Even though public access will be your most viable avenue, you may find limited opportunities in government and educational access.
Government access is just that--information and programming concerning civic affairs. Most of the content deals with local government meetings. And people are tuning in.
"A 1992 survey in our area indicated that 30 percent of local cable subscribers were watching government access television," says Hap Haasch, Cable Administrator for the City of Ann Arbor, Michigan. "This stuff is very important to our viewers. We don't dare screw up our coverage of city council meetings or school board meetings. If we do, the phone starts ringing off the hook."
Educational access is used by those organizations wishing to provide access of a strictly educational nature. You will find many community colleges and continuing education programs making use of this kind of access. Educational access stations often air telecourses as part of continuing education programs. Some public schools produce shows that benefit high-school students as well.
Opportunities for you to produce in these two arenas are not as common for one important reason. Many government and education stations are local origination channels. That means that those who oversee these channels also decide what gets put on the air. They are also responsible for much of the production, as well. As such, they will more than likely have an in-house production staff.
"The educational community wouldn't participate unless they could be assured of a certain level of production quality," says Ann Flynn, Executive Director of the Tampa Educational Cable Consortium, better known as the Education Channel, in Tampa, Florida. "We allow volunteers to produce and occasionally write scripts. But the actual shooting and editing falls to our paid staff."
Flynn adds that the Education Channel is not typical of all educational access centers throughout the country. "We strive to be a PBS clone," she says. That means they go beyond the telecourses and air a wide variety of educational programs.
More advanced videomakers can take advantage of this situation, however. "We work with five or six contract producers who we pay to develop programs for our center," Flynn said. "I would say that those kinds of opportunities are available to all video producers."
The same goes for government access. "The real inroad to broadcasting on government access is the contract work," Haasch says.
The sky's the limit when you decide what kind of a show to produce. A quick glance at a monthly program schedule for MATA reveals sports talk shows, live religious call-in shows, job hunting forums, and senior citizen programming, just to name a few.

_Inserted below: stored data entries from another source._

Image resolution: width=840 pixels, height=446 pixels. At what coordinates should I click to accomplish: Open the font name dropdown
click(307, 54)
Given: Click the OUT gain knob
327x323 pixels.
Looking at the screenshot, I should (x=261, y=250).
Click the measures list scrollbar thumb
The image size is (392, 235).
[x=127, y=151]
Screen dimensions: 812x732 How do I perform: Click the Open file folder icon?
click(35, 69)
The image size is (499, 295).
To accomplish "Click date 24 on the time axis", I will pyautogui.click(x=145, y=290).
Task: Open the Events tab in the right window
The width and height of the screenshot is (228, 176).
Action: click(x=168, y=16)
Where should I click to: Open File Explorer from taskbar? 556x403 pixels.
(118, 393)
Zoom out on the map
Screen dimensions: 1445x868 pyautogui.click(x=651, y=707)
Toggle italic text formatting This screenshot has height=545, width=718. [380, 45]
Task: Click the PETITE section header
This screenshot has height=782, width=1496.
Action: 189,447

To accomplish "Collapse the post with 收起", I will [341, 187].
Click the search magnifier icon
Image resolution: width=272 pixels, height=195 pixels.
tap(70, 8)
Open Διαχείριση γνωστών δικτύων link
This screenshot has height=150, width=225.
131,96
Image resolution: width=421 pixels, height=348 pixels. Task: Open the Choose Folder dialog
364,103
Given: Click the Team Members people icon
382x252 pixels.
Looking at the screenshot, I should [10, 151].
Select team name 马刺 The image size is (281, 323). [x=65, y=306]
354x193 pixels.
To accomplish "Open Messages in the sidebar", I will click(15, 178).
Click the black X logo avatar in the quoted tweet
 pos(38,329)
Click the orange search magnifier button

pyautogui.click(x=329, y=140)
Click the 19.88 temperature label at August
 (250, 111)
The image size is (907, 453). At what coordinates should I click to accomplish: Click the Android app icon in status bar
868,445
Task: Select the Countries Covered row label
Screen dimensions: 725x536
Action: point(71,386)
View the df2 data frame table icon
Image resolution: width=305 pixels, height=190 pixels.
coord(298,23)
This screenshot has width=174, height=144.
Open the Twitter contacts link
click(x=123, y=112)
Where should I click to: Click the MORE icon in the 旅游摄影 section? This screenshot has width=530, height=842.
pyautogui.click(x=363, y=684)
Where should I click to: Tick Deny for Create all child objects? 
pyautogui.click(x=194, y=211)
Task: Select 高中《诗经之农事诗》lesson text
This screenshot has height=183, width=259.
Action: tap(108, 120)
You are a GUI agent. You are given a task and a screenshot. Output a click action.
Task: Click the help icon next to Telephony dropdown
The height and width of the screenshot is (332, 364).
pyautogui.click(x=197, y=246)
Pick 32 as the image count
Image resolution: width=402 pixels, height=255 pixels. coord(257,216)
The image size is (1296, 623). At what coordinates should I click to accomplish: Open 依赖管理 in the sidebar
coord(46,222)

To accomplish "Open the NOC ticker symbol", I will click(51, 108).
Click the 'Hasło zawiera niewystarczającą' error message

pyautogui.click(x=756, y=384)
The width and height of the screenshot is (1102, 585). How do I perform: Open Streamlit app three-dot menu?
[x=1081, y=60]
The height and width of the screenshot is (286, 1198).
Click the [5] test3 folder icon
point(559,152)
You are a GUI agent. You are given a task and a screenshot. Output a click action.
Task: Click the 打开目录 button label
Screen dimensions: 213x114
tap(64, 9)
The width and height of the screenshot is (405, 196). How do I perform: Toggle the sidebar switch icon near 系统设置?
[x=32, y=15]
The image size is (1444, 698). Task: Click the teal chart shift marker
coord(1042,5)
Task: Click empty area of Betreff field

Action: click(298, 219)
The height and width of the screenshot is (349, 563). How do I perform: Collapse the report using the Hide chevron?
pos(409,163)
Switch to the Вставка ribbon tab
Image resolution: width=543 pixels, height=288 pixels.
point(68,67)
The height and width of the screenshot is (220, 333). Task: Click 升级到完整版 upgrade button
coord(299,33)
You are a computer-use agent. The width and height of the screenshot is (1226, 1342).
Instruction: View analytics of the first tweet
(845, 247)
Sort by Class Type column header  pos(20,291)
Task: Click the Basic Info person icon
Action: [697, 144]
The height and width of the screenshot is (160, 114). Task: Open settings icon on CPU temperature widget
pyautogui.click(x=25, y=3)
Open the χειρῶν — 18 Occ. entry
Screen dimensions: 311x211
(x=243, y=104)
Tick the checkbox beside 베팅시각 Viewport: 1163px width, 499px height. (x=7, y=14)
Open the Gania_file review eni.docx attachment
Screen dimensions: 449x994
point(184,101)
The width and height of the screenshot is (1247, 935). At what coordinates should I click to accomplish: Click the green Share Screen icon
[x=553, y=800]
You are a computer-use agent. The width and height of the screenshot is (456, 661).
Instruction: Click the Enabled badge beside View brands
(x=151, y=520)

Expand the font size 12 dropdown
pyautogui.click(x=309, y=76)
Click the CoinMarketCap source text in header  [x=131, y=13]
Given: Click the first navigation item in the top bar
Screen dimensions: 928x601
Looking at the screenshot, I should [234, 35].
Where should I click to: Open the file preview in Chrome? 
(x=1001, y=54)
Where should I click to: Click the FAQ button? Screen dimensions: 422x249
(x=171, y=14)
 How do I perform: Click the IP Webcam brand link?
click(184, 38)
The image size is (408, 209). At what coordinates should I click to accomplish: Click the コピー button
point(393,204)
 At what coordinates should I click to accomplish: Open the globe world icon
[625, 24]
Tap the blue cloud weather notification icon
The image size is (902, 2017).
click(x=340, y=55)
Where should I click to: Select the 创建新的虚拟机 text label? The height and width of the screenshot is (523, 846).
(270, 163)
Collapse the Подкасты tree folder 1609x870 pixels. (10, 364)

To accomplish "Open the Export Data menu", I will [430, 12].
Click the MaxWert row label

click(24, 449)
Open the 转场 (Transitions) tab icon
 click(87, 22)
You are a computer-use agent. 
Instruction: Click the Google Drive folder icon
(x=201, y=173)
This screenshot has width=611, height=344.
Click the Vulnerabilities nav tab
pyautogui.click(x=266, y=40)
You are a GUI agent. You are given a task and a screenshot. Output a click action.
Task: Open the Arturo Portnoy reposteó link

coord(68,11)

"We have a couple of producers who put on a really wild weekly show," Toering says. "They ask viewers to call in and report any news they know about. When the caller is through, they try to guess the caller's age. That's the extent of it."
Whatever you decide to produce, remember the ethical responsibilities that come with such freedom of expression. Most access centers will not censor any programming as long as it doesn't violate the law. But don't think that you can stir up a hornet's nest of controversy and then hide behind the shield of the access center. They tend to refer complaints about programming to the producers responsible. In other words, you will take the heat.
Public access may not be half-time-at-the-Super Bowl television, but it is television. And as such, it has the power to influence people. That power is available to you, whoever you may be. If you understand that power and use it responsibly, public access television may just prove to be the production opportunity of your dreams.